O país precisa reformar sua Constituição, de forma a refletir os interesses de todos os grupos e permitir evolução democrática mais sólida



Após 18 dias de protestos e gritos de vitória, o ditador Mubarak enfim caiu, mostrando que os egípcios ainda muito podem fazer.
O Egito sofreu durante muitos anos, mas não deixou de se levantar, como um gigante, com o coração, cérebro e nervo do mundo árabe, em exemplo aos seus irmãos.
Assim podemos entender a fala do poeta: uma cabeça levantada e uma mente sem medo! Há uma razão no que foi dito pelo presidente Obama: "O povo do Egito falou alto e sua voz foi bem ouvida. O Egito nunca mais será o mesmo!".
O sucesso da revolução foi a determinação e a firmeza do povo egípcio durante todos os 18 dias. A demonstração dos milhares que tomaram conta da praça Tahrir é testemunha. É um alerta aos militares: estamos atentos vigiando nossa conquista e nossa vitória; eles podem manter a ordem e disciplina, mas não governar por muito tempo.

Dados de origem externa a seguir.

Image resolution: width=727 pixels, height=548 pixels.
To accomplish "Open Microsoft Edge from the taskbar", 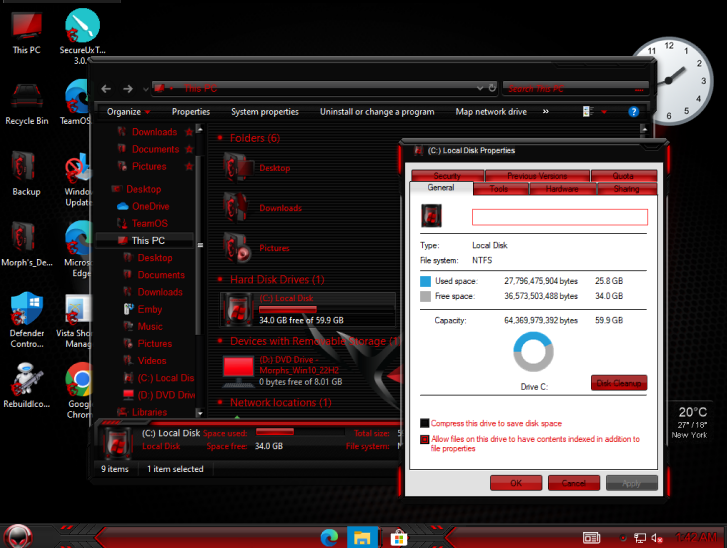I will click(329, 537).
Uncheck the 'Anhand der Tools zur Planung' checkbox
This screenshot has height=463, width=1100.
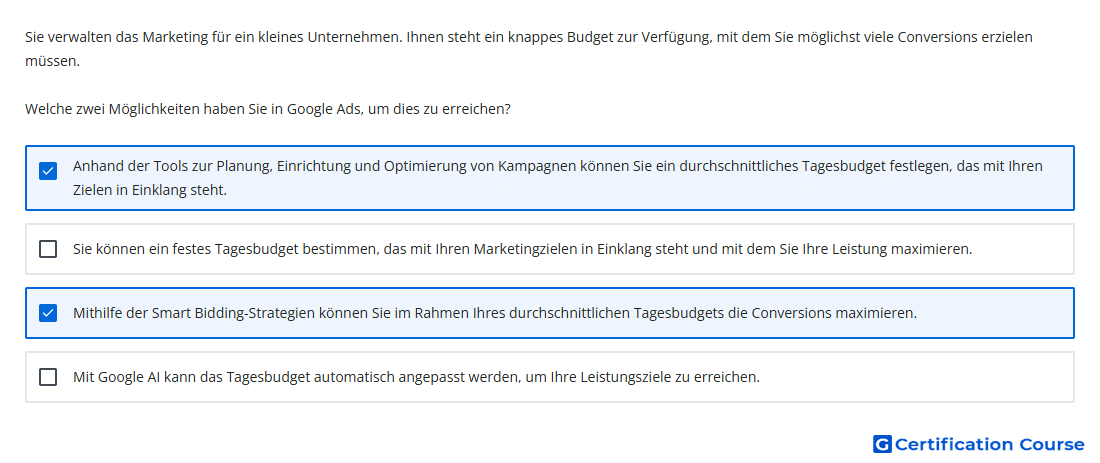pos(48,170)
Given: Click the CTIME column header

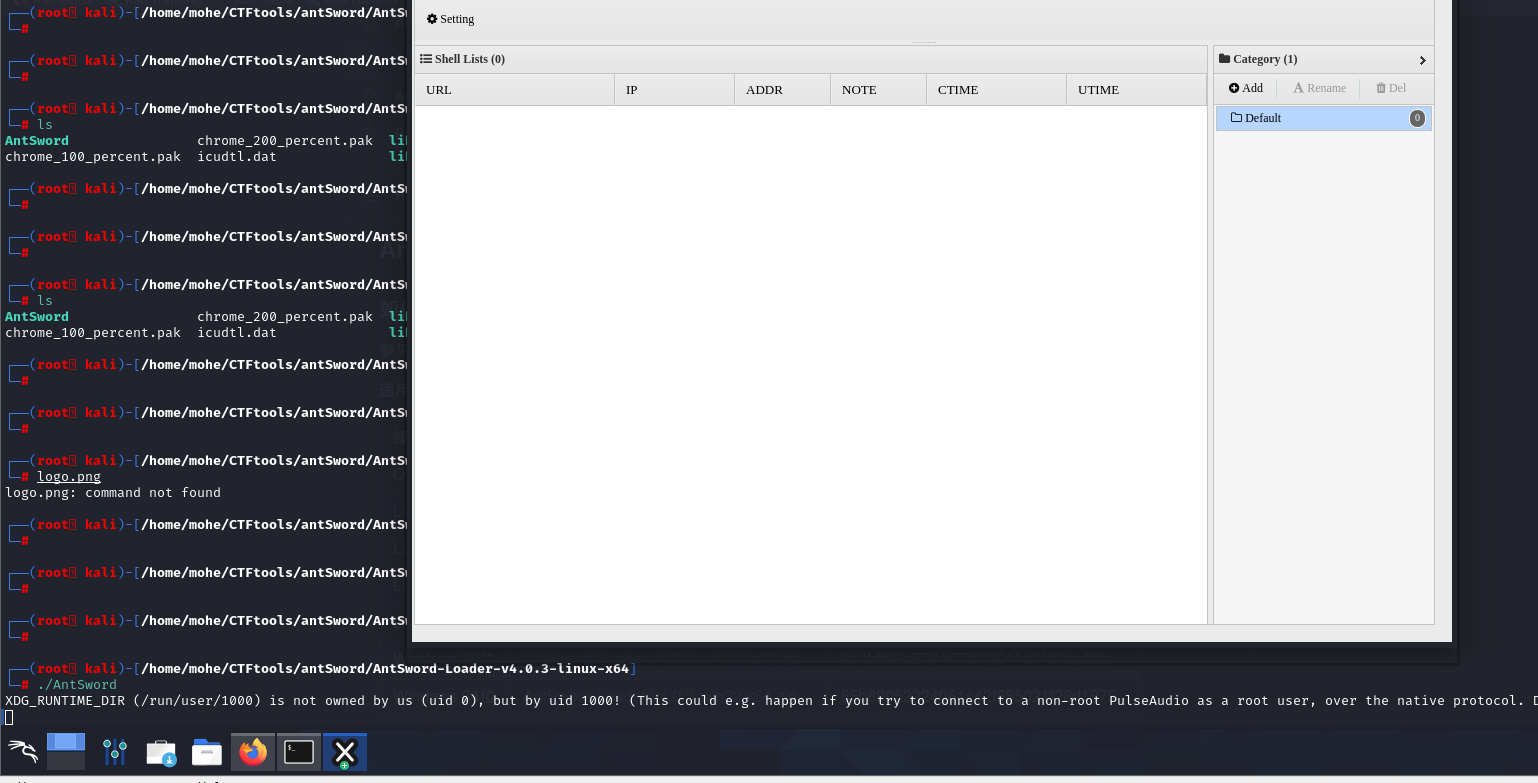Looking at the screenshot, I should click(x=957, y=89).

A queda de Mubarak não é o fim! Termina uma era, mas ainda resta muita luta e muito a realizar para a revolução egípcia. É preciso reconstruir o cenário político, em que todas as forças da oposição afastadas pelo ditador podem contribuir, decidir e participar.
Há, ainda, a reforma da Constituição, para refletir os interesses de todos e para permitir uma evolução democrática mais sólida.

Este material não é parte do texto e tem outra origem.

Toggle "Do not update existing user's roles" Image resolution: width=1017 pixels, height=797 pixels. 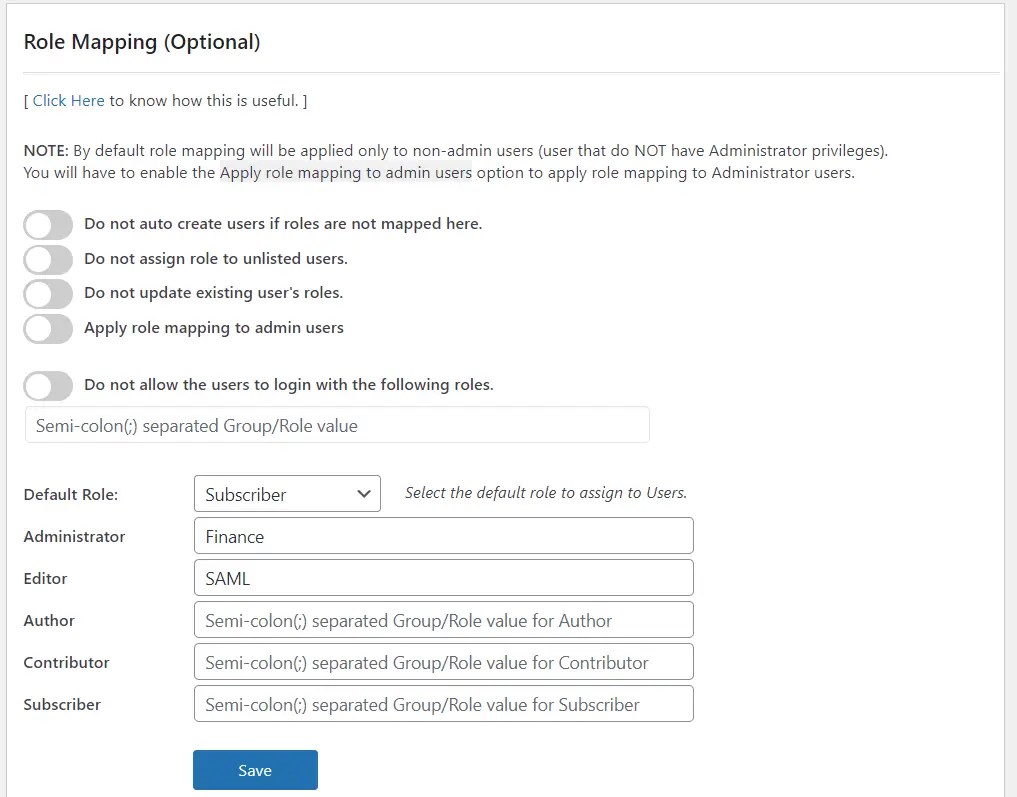pos(47,293)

Os temores de revoluções islâmicas que aparecem são totalmente errôneos. A revolta em todos os lugares no mundo árabe é motivada por sentimentos nacionalistas, muito mais do que religiosos.
Os islâmicos da chamada Irmandade Muçulmana não fazem nada mais do que acompanhar os acontecimentos. Na última e única eleição livre nos últimos 30 anos, eles não conseguiram mais de um quinto do Parlamento egípcio.

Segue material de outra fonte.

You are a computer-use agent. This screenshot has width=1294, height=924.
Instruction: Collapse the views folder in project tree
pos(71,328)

Não há motivo para temer que a situação se incline na região em benefício do Irã. Há uma mensagem feita pela revolução egípcia dirigida ao Ocidente e aos Estados Unidos, em particular: "A estabilidade não pode ser prioridade da democracia e dos direitos humanos".
Será que eles ouviram essa mensagem? A outra lição é que a generosa ajuda em armas e cereais pouco muda a opinião pública em países onde eles os oferecem. Não é com dinheiro que se compra amor.
Assim, quando o povo se revolta, não adianta essa ajuda para salvar os aliados ditadores!
Diferentemente de 1952, a revolução egípcia de 2011 é feita pelo povo e voltada para o povo, e não por oficiais militares que tomaram o poder por meio de golpe que eles chamaram de revolução.
É verdade que derrubaram o corrupto rei Farouk e aboliram a monarquia -sucesso que inspirou muitos países árabes e africanos a remover os impérios britânico e francês. Apesar disso, quem observa de modo neutro percebe que o movimento de 1952 afastou o Egito da vida democrática e implantou a política monopartidária, dando início ao regime de Mubarak.
Há muitos desafios que aguardam o Egito em 2011. O povo mostrou ser capaz de vencer e de dar exemplo para o mundo árabe. O vento que partiu de Tahrir ainda sopra sobre os irmãos e vizinhos.


NAGIB NASSAR é professor emérito da Universidade de Brasília e pesquisador sênior do CNPq.